大手学習塾で苦しむ「孤独な教室長」を救った“たった1つの仕掛け”とは?:連載・企業内SNSの“理想と現実”(2/3 ページ)
「教室運営スタッフは自分1人、誰のサポートも期待できない」――そんな状況に苦しむ学習塾社員を救った1つの“仕掛け”とは? 社内ソーシャルの導入事情に詳しいサイボウズ・伊佐政隆氏による寄稿連載の第3回。
そこでこの美容サロンでは、従来から社内グループウェアとして使っていた「サイボウズ ガルーン」が搭載している社内SNS機能「スペース」(※)の利用をスタート。従来のメールに代わり、Web上のコミュニケーション空間で情報をやり取りすることに決めました。

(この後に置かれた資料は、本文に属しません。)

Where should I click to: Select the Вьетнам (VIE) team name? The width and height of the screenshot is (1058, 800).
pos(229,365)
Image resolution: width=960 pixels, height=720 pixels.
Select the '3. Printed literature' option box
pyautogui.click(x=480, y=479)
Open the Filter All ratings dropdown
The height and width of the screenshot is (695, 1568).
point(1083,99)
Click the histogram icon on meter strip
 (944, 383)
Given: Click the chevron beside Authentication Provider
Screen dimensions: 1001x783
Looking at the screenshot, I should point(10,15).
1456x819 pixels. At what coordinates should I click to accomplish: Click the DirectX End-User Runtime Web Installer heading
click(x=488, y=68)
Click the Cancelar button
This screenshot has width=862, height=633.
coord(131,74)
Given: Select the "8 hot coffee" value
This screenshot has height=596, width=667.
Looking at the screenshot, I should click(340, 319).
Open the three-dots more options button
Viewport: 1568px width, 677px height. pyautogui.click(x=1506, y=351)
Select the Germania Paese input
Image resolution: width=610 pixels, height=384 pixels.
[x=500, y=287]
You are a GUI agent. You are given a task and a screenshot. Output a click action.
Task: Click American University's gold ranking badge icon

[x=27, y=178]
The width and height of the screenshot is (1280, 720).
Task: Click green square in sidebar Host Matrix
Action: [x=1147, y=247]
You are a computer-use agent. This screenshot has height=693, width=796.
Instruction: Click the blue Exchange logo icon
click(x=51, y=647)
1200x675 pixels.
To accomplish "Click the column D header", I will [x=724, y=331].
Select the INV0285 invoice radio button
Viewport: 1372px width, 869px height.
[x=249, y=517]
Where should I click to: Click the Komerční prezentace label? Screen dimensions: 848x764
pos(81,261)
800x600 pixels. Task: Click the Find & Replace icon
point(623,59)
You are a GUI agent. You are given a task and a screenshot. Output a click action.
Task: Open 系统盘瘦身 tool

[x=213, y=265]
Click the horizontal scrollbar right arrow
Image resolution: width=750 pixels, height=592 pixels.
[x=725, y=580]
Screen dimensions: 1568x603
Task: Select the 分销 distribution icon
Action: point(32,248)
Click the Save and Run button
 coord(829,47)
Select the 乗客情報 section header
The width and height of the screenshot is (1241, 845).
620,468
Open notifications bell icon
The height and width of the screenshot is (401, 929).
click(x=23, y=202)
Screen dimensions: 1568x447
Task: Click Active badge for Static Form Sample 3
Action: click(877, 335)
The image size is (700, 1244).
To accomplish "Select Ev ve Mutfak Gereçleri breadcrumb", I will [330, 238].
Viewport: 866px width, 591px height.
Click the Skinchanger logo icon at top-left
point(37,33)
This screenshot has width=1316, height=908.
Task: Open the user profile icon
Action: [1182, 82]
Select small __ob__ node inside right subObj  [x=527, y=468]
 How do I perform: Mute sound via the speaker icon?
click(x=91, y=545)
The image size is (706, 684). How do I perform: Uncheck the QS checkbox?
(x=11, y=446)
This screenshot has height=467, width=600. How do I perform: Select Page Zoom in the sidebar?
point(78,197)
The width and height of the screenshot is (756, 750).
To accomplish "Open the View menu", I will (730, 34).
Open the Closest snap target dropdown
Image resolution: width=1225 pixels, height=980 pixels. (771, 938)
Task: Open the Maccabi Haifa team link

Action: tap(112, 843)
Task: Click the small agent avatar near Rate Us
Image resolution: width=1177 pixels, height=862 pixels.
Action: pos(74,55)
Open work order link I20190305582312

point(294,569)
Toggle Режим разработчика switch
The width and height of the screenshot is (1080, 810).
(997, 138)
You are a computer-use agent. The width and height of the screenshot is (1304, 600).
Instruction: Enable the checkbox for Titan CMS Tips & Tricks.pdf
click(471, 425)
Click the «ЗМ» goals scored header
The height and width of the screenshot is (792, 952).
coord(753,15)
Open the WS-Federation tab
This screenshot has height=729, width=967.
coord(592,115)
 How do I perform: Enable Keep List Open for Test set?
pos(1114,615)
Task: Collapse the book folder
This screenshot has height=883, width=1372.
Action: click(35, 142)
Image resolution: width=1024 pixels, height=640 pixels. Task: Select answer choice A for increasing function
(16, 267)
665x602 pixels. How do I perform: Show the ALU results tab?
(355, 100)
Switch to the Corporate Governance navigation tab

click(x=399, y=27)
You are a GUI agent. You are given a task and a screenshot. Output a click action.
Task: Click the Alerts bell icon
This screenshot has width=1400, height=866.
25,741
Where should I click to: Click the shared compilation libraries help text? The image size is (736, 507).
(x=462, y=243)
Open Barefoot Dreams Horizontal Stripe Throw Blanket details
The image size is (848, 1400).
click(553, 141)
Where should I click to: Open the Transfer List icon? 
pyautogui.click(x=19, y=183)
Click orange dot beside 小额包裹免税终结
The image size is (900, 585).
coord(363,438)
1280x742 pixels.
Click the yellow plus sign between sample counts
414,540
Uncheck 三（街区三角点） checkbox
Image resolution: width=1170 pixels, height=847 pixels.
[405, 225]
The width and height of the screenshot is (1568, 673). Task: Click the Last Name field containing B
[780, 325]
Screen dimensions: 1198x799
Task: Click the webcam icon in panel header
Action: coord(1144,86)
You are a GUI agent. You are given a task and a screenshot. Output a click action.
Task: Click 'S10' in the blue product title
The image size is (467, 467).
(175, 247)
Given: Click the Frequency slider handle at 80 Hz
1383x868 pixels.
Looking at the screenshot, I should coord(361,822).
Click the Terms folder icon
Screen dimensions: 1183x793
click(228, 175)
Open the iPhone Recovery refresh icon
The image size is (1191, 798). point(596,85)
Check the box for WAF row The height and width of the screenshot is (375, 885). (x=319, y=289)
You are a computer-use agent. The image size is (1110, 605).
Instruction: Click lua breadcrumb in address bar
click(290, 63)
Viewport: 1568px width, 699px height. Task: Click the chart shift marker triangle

※スペース……プロジェクト進行に必要な「ディスカッション」「共通ToDo」「ファイル共有」をWebブラウザ上で利用できる、サイボウズ ガルーンの社内SNS機能
新店舗開発に携わるプロジェクトメンバーは最初のうちは20人程度ですが、オープン間際になると前述の通り200人程度まで膨れ上がります。そこで同サロンでは、この「スペース」で業務のフェーズごとに各部門担当者が店舗オープンまでの情報を投稿していくことで、その情報を必要としている全員がスピーディーに情報を共有できるようにしました。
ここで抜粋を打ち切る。